Letting Tolerance Level For Risk Be The Guide
Some, like Susan, have an ambiguous variant that may or may not be normal. Others are told they are "negative" for all known BRCA mutations, but because they have many cases of cancer in their family, it seems likely that a different flawed bit of genetic machinery that has yet to be identified is to blame for the family's disease. In these cases, patients are told that their test result is negative, but not necessarily a "true negative."
Whatever the cause of the uncertainty, research studies have shown that such ambiguous news is often at least as distressing to hear as bad news, at least in the beginning. As Peshkin tried to help Susan work out what to do next, she advised the anxious patient to let her own tolerance for risk serve as a guide.
"In this case," Peshkin says, "it really came down to, 'It doesn't look based on your family history or your test result that you're at increased risk for ovarian cancer. But you're very worried about this disease; there isn't good screening for this disease; we can't tell you conclusively what your risk is.' So, it really did have to be her decision."
Susan says that even if the science suggests her cancer risk is minimal, those statistics can't wash away her experience of her mother-in-law's final days.
"Doctors can tell me that ovarian cancer is very rare," she says. "But then I can say, you know, I've known more people with ovarian cancer than breast cancer. I have held the hand of a woman dying of ovarian cancer. So, in my reality, ovarian cancer is very present."
So, last June, Susan decided to have her healthy ovaries removed. Dan supported his wife's decision, and Susan says she doesn't regret the surgery for a minute. She now knows she's done everything she can to eliminate any risk of ovarian cancer.
Peshkin agrees that, for Susan, the surgery was justifiable. But is she better for having taken the genetic test in the first place?
"I don't know," says Peshkin. "In some ways probably yes, in some ways probably no.
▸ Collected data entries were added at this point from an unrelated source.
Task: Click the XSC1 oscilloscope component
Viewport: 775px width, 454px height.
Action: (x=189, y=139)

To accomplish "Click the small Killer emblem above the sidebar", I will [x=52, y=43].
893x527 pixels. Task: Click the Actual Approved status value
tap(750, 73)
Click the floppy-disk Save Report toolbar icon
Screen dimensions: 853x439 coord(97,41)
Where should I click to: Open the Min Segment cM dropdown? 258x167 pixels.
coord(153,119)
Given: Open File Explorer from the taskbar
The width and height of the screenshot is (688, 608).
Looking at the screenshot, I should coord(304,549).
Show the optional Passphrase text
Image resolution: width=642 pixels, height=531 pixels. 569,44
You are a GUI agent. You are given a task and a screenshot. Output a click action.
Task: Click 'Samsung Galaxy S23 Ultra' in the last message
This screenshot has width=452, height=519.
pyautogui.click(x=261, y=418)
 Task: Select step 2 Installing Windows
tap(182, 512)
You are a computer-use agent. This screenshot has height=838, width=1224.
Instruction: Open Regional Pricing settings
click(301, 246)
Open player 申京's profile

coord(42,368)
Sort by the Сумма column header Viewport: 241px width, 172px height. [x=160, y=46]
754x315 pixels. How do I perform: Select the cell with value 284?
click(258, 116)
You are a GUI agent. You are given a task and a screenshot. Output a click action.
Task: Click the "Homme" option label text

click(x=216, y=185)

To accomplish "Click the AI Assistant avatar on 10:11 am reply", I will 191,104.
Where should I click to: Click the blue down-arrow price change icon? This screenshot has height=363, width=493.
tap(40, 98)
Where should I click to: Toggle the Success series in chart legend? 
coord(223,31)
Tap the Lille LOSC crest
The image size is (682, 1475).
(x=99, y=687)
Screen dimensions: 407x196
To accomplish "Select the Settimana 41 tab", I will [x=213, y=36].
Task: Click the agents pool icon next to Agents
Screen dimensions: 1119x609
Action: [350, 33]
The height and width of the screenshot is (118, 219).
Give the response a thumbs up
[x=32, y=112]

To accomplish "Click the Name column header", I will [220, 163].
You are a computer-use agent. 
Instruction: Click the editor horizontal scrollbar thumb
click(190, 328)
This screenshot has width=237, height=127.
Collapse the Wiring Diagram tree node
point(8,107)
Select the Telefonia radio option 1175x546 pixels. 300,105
But this is what it is to live with uncertainty. And some people have a harder time living with uncertainty than others."
Looking At Their Daughters' Futures
Through it all, Susan and Dan believe they've been good role models for their children. They were supportive when, earlier this fall, their 21-year-old daughter Claudia, the eldest, decided to get tested. Claudia has inherited Dan's mutation.
In many ways, Susan says, that was the hardest news to get of all.
"Knowing that from the time she's 25, every six months she'll have to have ... a mammogram or MRI ... and biopsies whenever they pick something up ... all that testing anxiety and decisions. Do I have my breasts removed? My ovaries removed? Sure, it's life-saving information, but it's a lot of muck, and there's a sadness to that," Susan says.
"As a parent, you know bad things are going to happen to your kids," she says. "But it's a very different feeling when you are the ones handing them the muck. It's an unnerving feeling to have to say, 'Here — we know what this is, and we're giving it to you. Now make something of it.'"
For now, that new knowledge just means extra breast exams for Claudia. Dan says that genetic testing for the two younger girls, who are still in their teens, can wait.
"There's the whole ethical issue of them having a choice in it," he says. "We really felt like they needed to be old enough to decide on their own, to make it a fully informed decision on their own."
Susan says she's content with all the family's decisions so far. Still, she's in no big rush to sign up for further genetic testing for other diseases.
"I mean, this year alone ya know, all the genetic testing that my husband's done—my mother, my daughter, myself—I'm kinda done. I mean, I want a year off from empowering knowledge. At some point, you've just got to get out there and live life," Susan says.
Deborah Franklin reported this story during her time as a Kaiser Family Foundation fellow.